**PROBLEM DESCRIPTION:** If a record contains a picture, drop the picture and copy everything else exactly.

**PROVIDED RECORDS:**

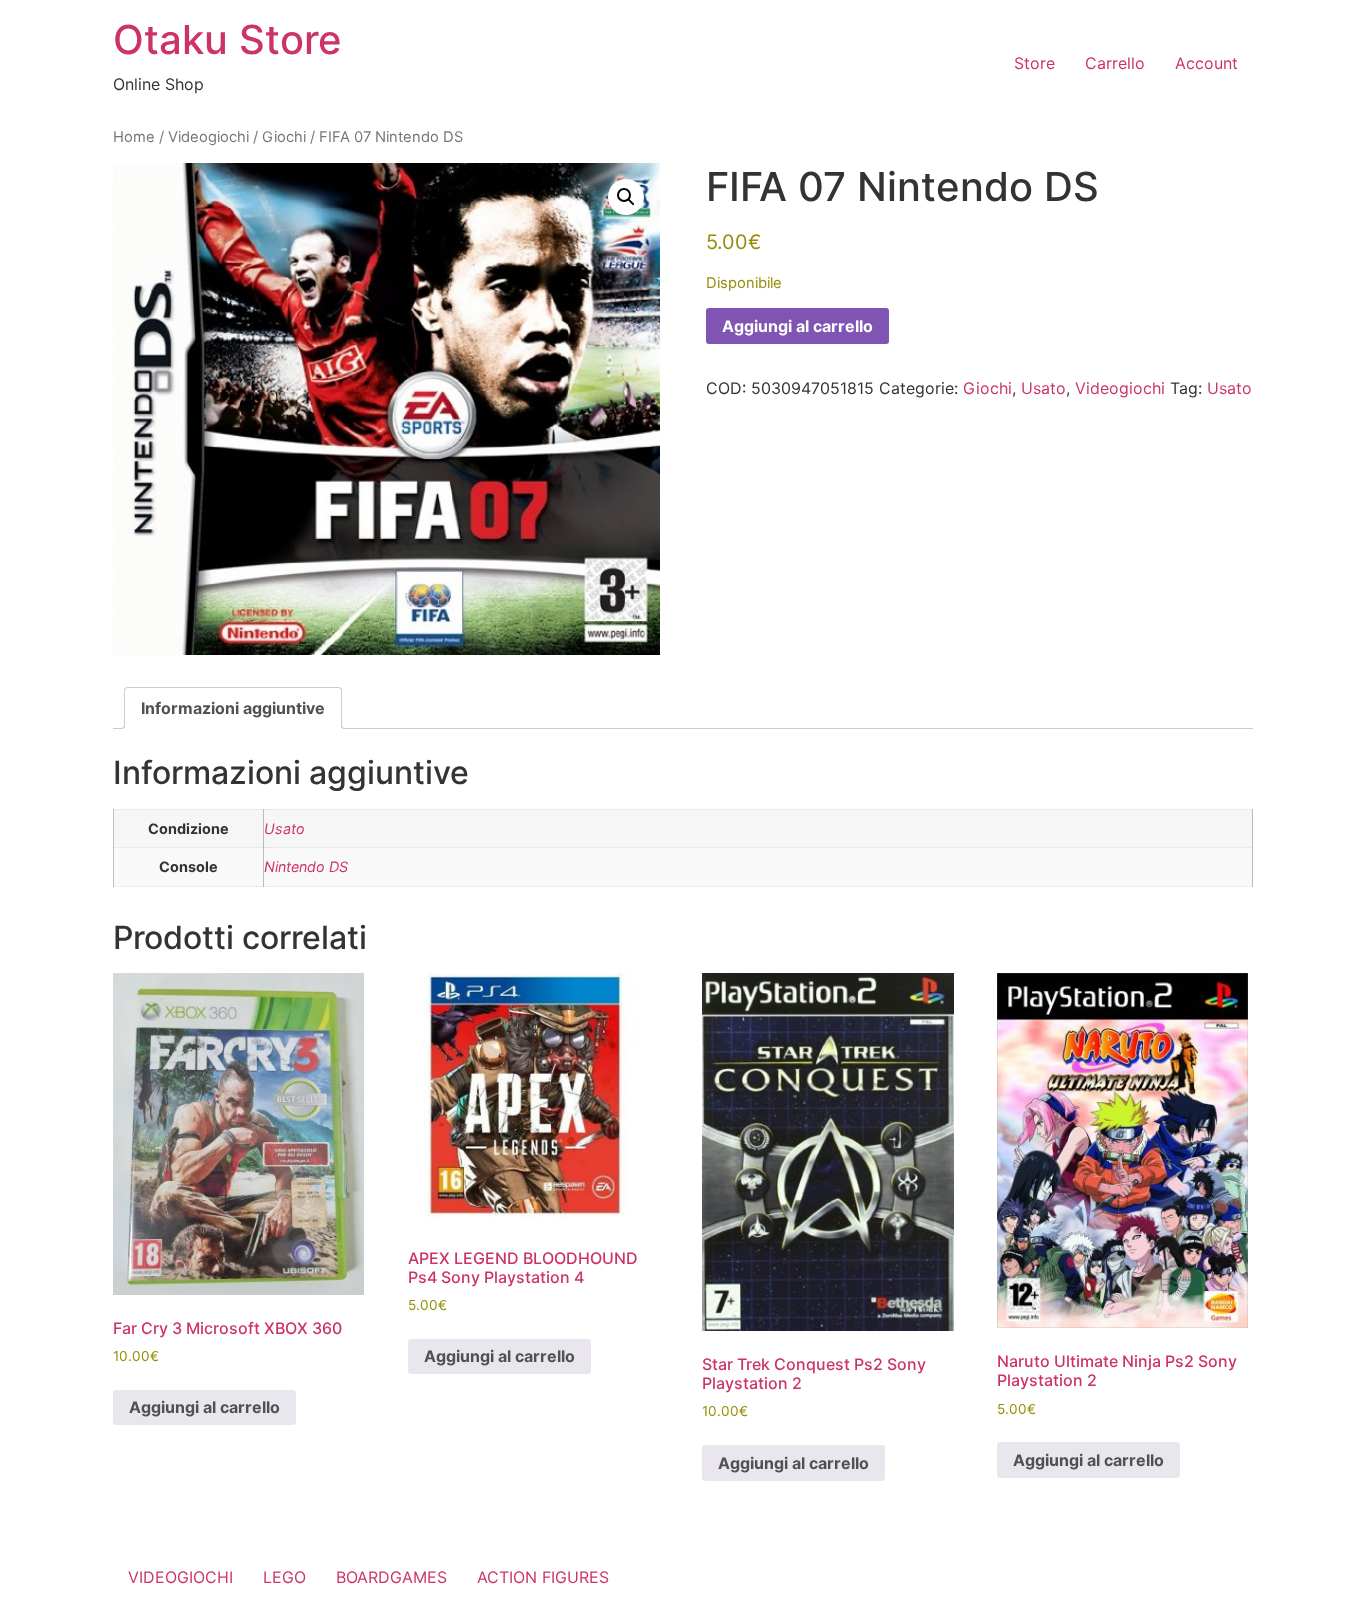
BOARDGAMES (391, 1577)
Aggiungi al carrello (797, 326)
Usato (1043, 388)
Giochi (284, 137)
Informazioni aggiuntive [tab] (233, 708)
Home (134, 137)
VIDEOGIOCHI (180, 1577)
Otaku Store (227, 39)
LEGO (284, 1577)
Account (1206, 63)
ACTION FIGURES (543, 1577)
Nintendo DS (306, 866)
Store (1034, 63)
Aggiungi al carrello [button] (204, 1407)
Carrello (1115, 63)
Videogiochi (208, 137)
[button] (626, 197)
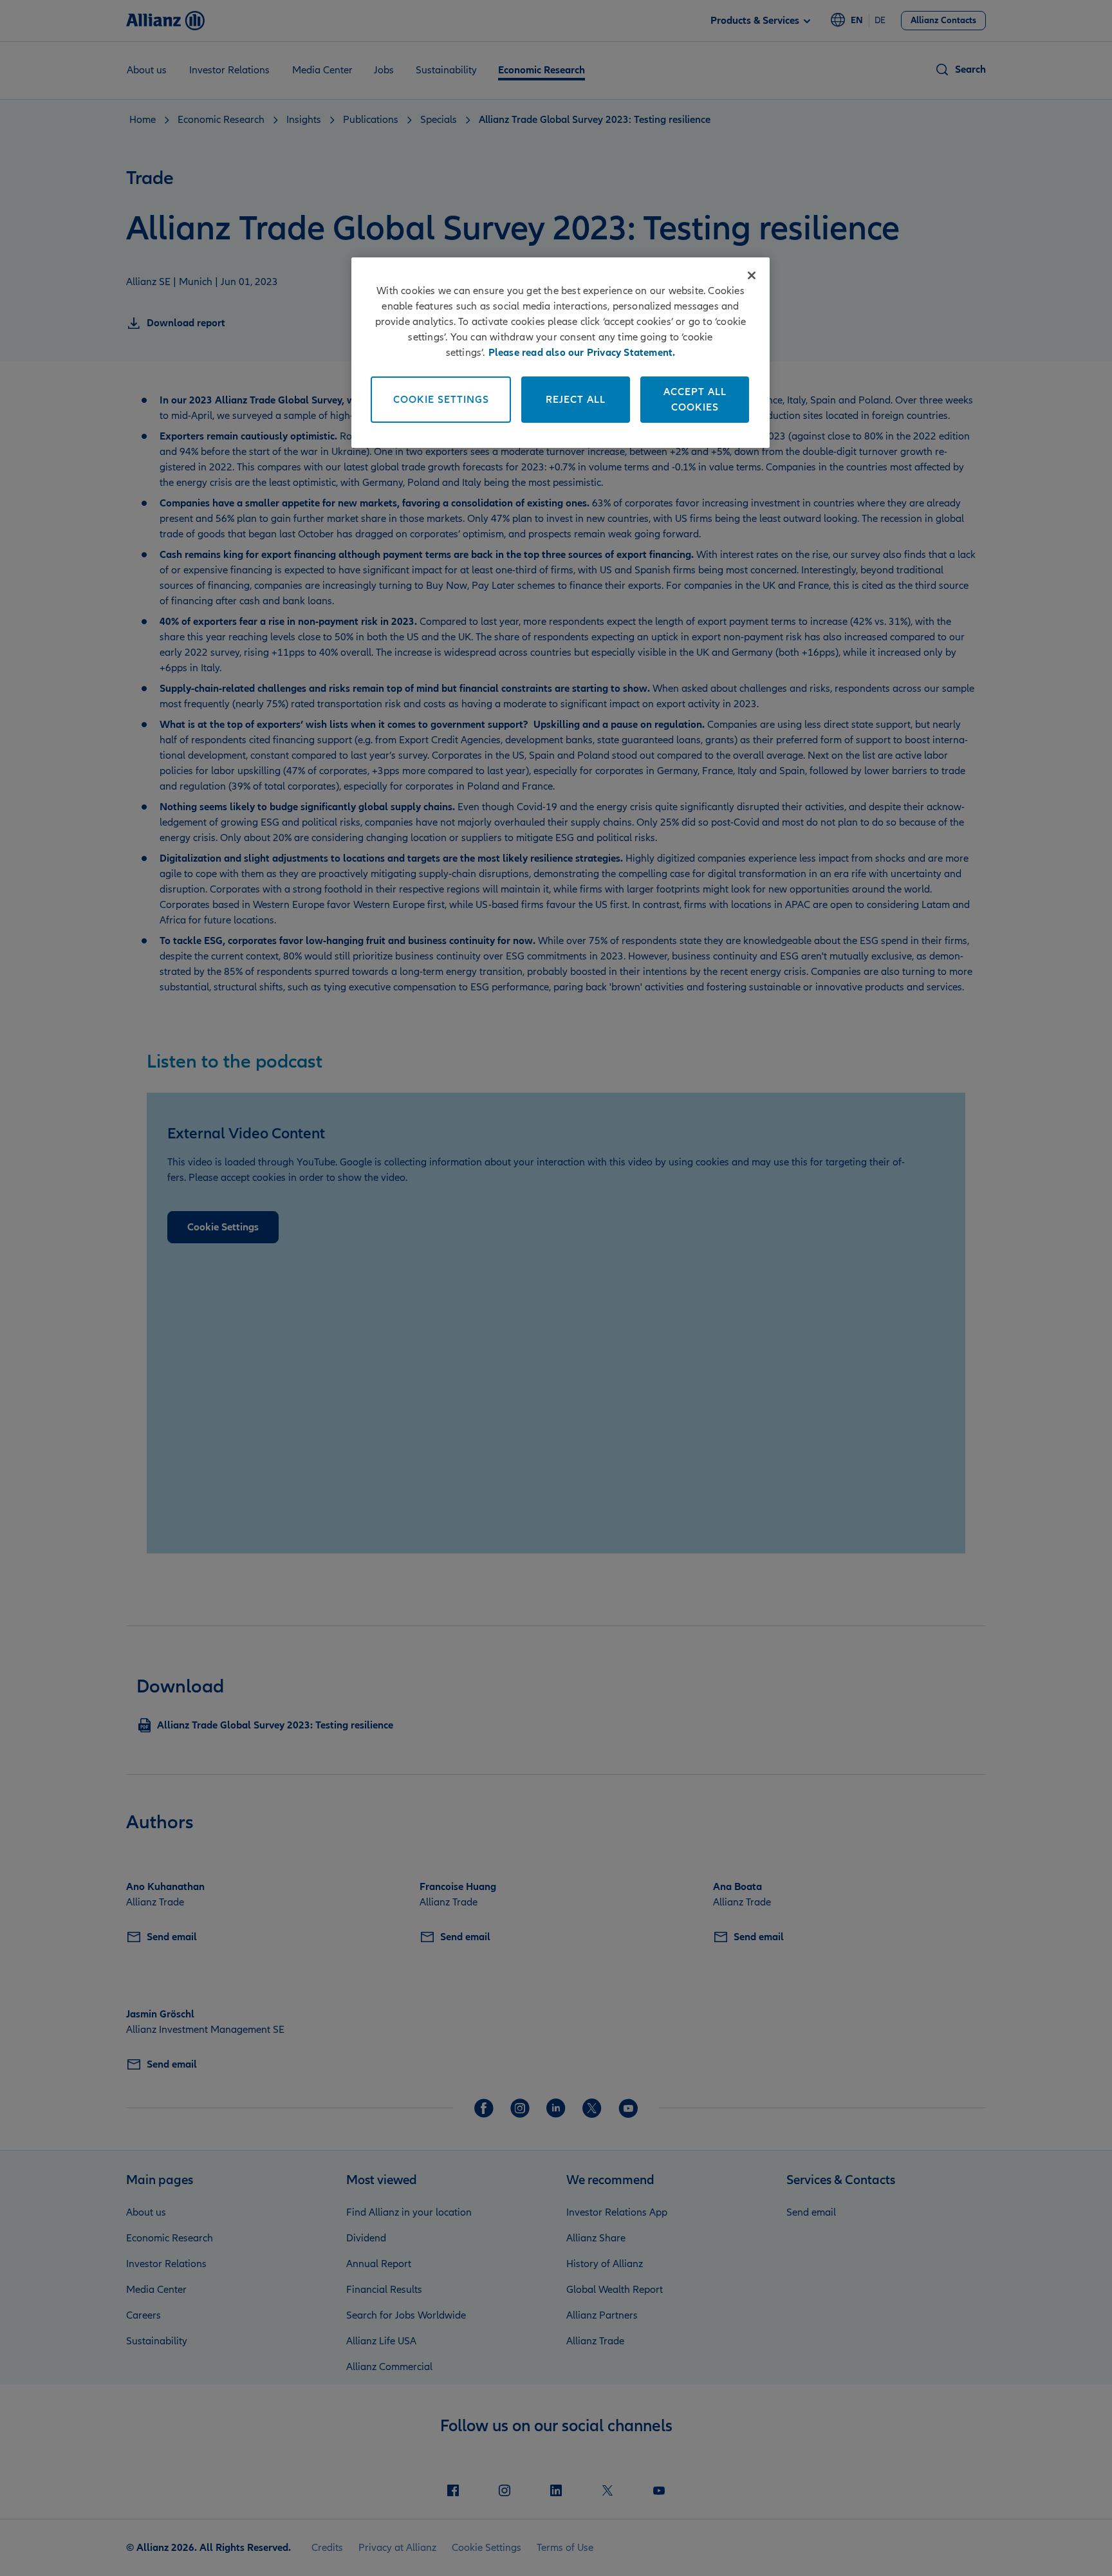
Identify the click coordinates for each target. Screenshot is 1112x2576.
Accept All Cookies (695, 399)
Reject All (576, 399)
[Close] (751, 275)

**REPLY TO THE TASK:**
BOARDGAMES (391, 1577)
Aggiungi al carrello (797, 326)
Usato (1043, 388)
Giochi (284, 137)
Informazioni aggiuntive [tab] (233, 708)
Home (134, 137)
VIDEOGIOCHI (180, 1577)
Otaku Store (227, 39)
LEGO (284, 1577)
Account (1206, 63)
ACTION FIGURES (543, 1577)
Nintendo DS (306, 866)
Store (1034, 63)
Aggiungi al carrello [button] (204, 1407)
Carrello (1115, 63)
Videogiochi (208, 137)
[button] (626, 197)
Identify the click coordinates for each target. Screenshot is 1112x2576.
Accept All Cookies (695, 399)
Reject All (576, 399)
[Close] (751, 275)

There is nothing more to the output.